Why is PURL so important for software security?

Apr 02, 2026

Today, the great majority of cyberattacks exploit an unpatched vulnerability in a software product. While software vulnerabilities cannot be eliminated, they need to be managed so that the most serious risks are addressed. Successful vulnerability management starts with vulnerability identification:

The great majority of new vulnerabilities are reported by the supplier of the software product(s) that is affected by the vulnerability. While there are many formats used to report vulnerabilities, by far the most widely used format is CVE, which stands for Common Vulnerabilities and Exposures”. CVE reports are known as CVE records; they are distributed and maintained by the CVE Program.
The CVE Program is run by the MITRE Corporation under a contract with the US Cybersecurity and Infrastructure Security Agency (CISA). MITRE reports to a nonprofit board composed of representatives of federal agencies and private organizations. The program operates ten Working Groups that are open to the public, although some of them have restricted membership.
CVE records must follow the CVE Record Format (also known as the CVE Schema), although in fact many, or even most, records do not follow it perfectly. The CVE Record Format is updated and maintained by the CVE Quality Working Group.
New CVE records are created by CVE Numbering Authorities (CNA). As of March 30, 2026, there are 498 CNAs. Well-known CNAs include (in no particular order) Microsoft, Red Hat, GitHub, Oracle, HPE, Schneider Electric, Cisco, ENISA, JP-CERT, MITRE, and CISA.
If the developer of the vulnerable product is a CNA, they will create a new CVE record themselves. If the developer is not a CNA, they may request that a CNA, whose scope they fall under, create a new record. If a developer cannot find a CNA to create the record, they can approach one of the CNAs of Last Resort: Red Hat, MITRE or CISA.
New CVE records are added to the CVE.org database. As of March 30, 2026, that database contains 323,000 CVE records.
Vulnerability databases that support CVE download new CVE records from CVE.org and make them available for searches. Some vulnerability databases, including the National Vulnerability Database (NVD), enhance the records with additional information, although only the information added by the NVD is included in the CVE records themselves.
To identify vulnerabilities that affect software products they use, as well as learn about available patches for those vulnerabilities, end users and vulnerability service providers search vulnerability databases for CVEs that affect those products. They can then download the patches needed to protect the software products they use.

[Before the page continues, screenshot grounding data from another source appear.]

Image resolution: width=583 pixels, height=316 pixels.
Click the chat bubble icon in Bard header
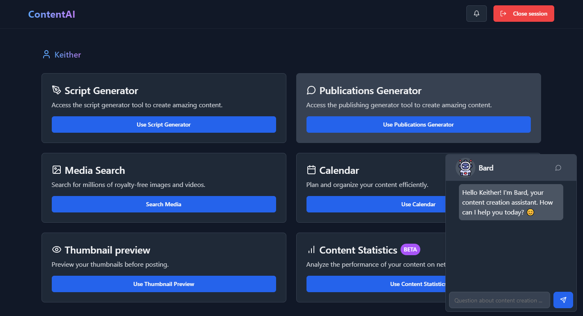click(x=558, y=168)
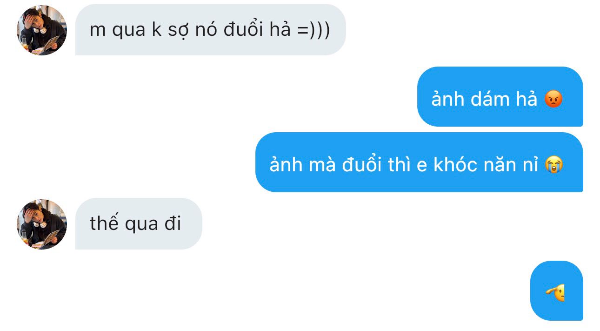Tap the avatar next to "thế qua đi"
The height and width of the screenshot is (331, 600).
pos(42,224)
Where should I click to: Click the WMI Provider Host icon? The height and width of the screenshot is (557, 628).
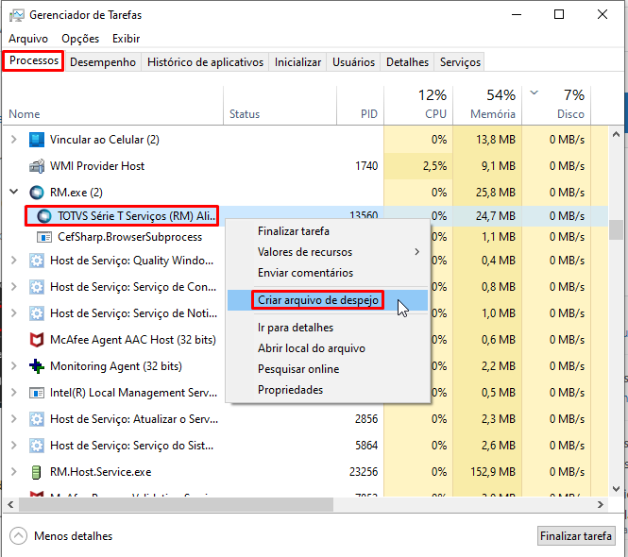(37, 165)
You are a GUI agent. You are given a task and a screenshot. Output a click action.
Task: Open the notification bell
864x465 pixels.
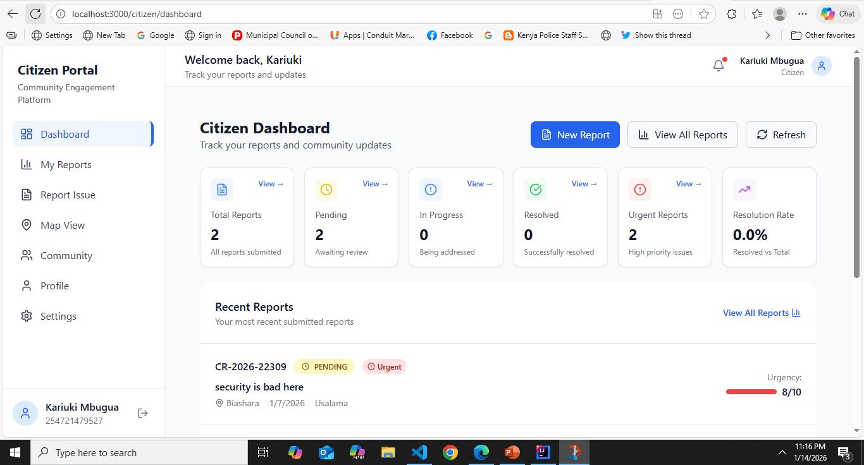coord(719,65)

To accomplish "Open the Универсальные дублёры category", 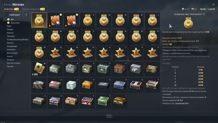I will 18,40.
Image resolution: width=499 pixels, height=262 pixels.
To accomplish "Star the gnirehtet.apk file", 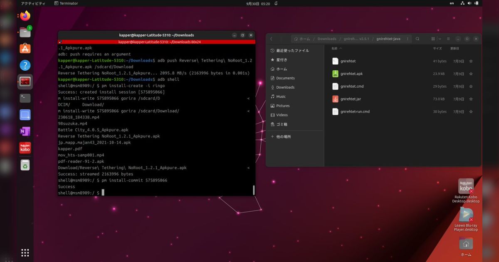I will coord(471,74).
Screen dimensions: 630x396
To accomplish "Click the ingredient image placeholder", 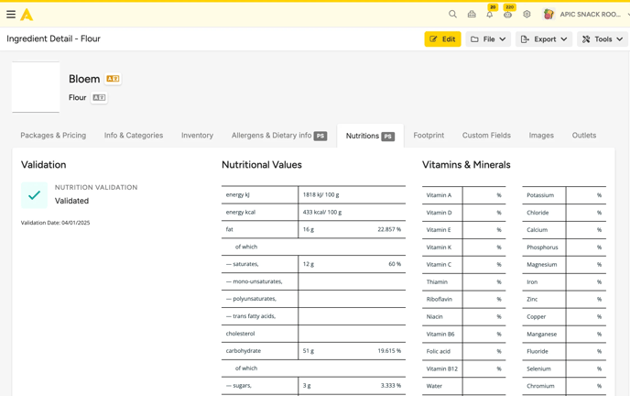I will (36, 87).
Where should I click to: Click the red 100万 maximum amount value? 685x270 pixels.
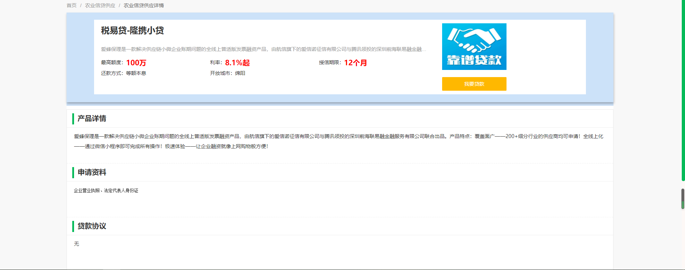(136, 63)
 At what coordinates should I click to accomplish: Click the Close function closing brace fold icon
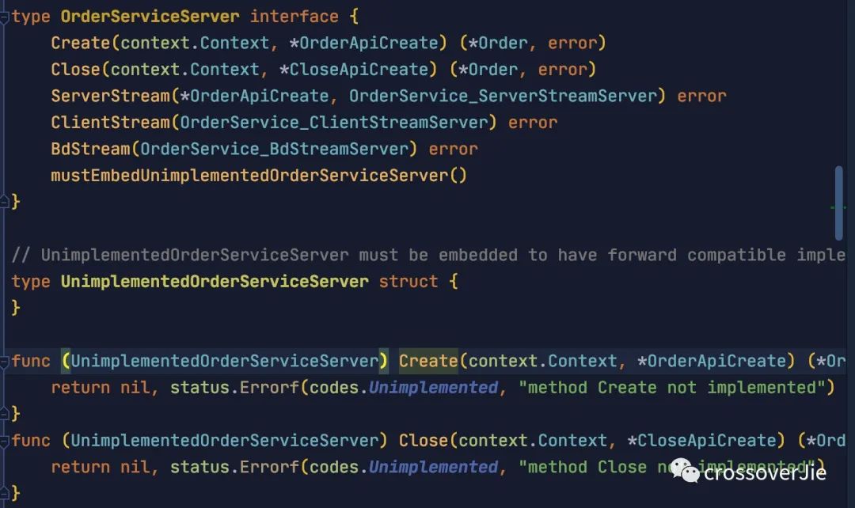pos(5,493)
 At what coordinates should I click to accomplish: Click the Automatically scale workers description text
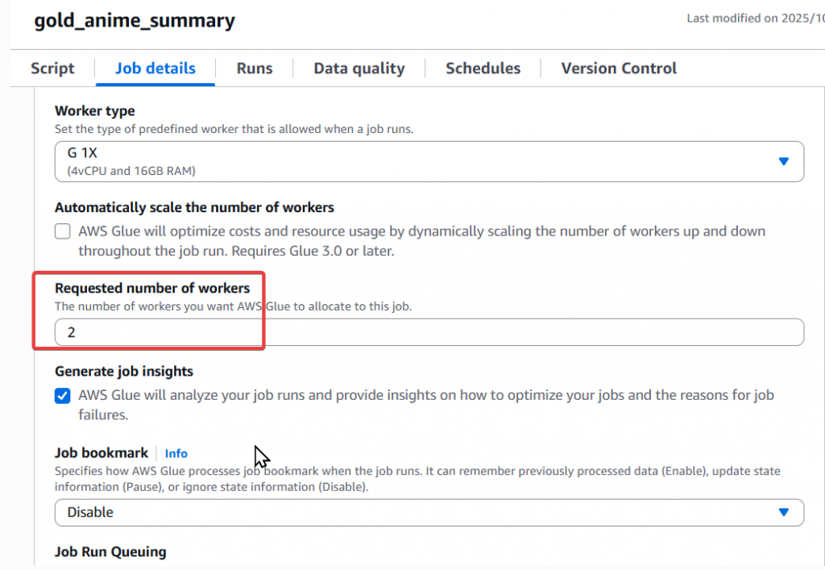click(x=421, y=241)
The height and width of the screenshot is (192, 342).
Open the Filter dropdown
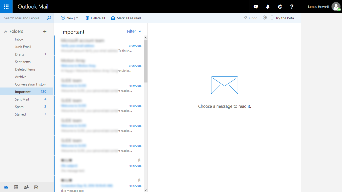(x=134, y=31)
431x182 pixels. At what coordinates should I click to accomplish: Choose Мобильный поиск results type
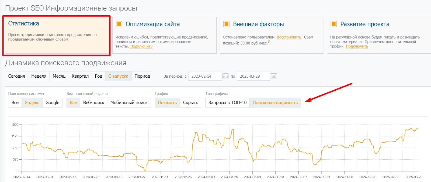point(129,102)
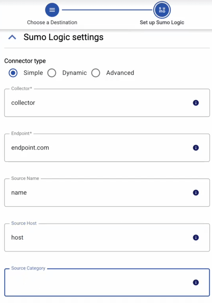Focus the Endpoint field containing endpoint.com

[99, 148]
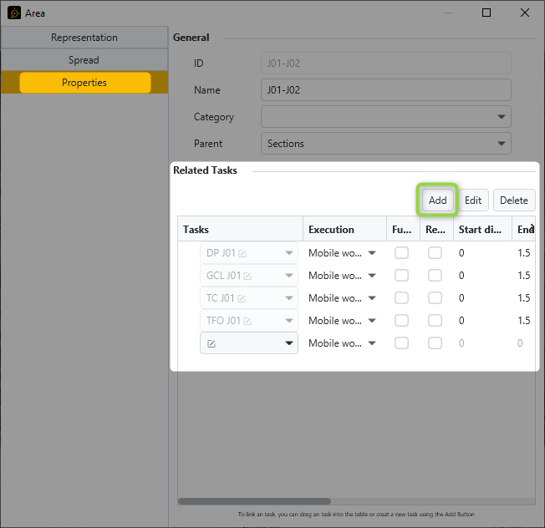
Task: Select the Properties tab
Action: [84, 83]
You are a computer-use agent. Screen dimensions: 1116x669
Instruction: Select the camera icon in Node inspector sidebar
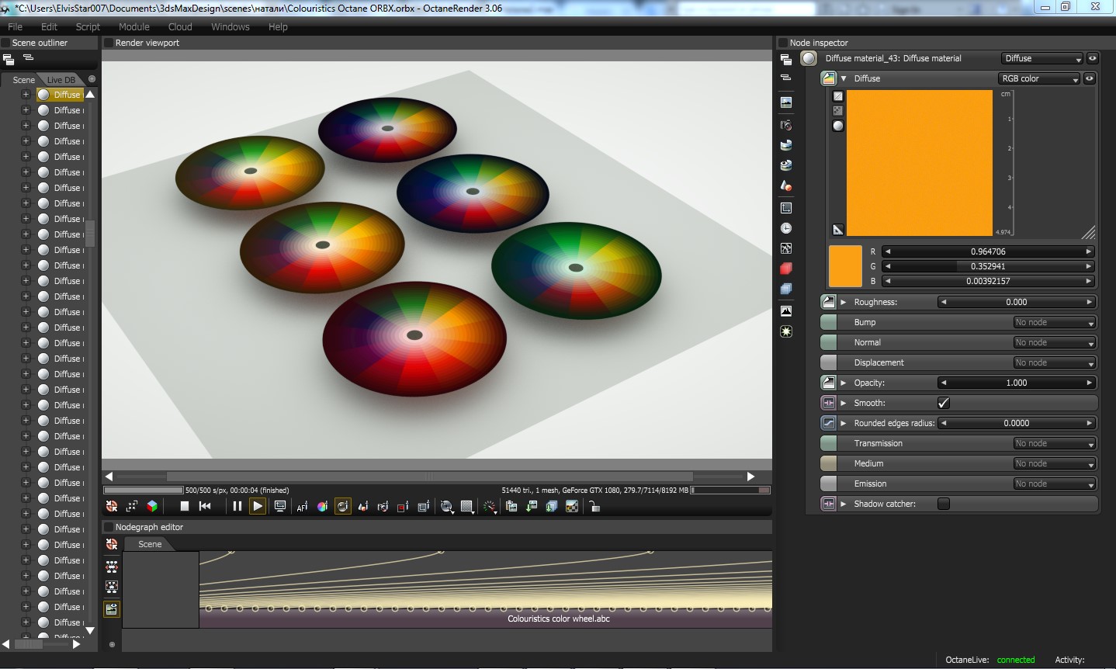[786, 125]
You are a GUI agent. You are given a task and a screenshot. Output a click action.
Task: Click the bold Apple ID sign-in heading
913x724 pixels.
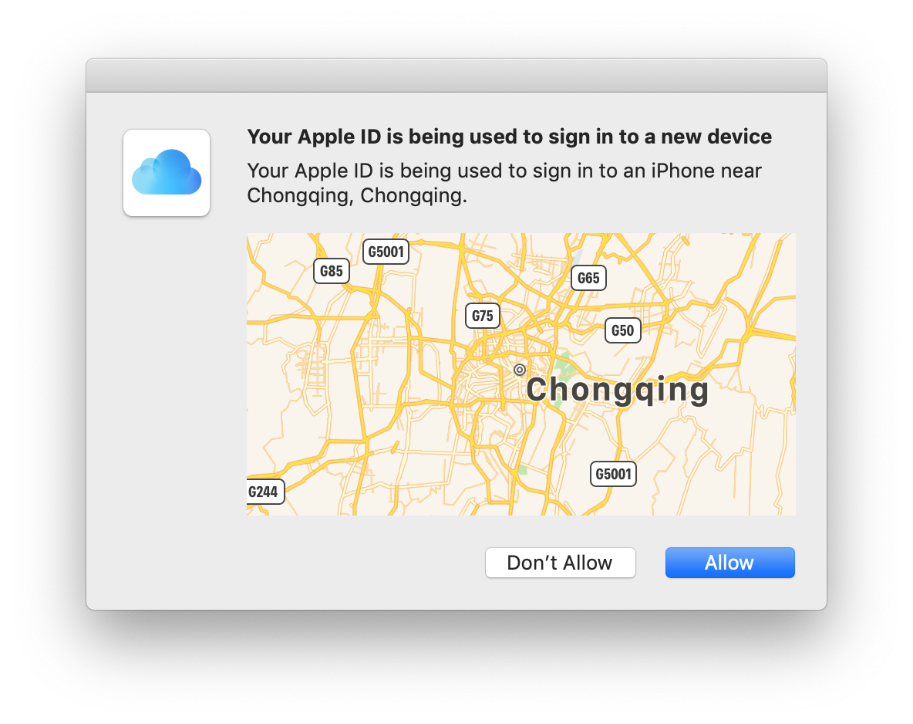510,137
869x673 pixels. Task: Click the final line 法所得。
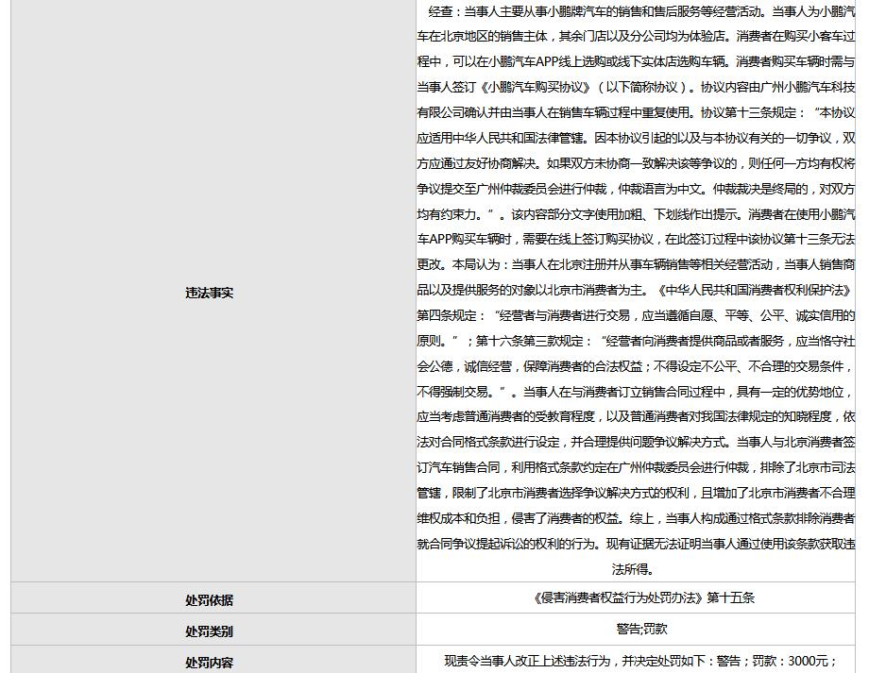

The CVE program was introduced in 1999. In that year, 300 CVE records were created. With so few records, it was easy for end users to manage vulnerabilities, even without access to automated tools. However, as mentioned earlier, there are now over 320,000 CVE records. Today, successful vulnerability management requires automation. And automation requires that both vulnerabilities and affected software products be clearly identifiable using machine readable identifiers.

Vulnerabilities are clearly identifiable using CVE numbers, as well as other vulnerability identifiers like GitHub Security Advisories (GHSA), Python Package Advisories (PyPA), and OSV[i]. However, the situation is very different when it comes to software identifiers.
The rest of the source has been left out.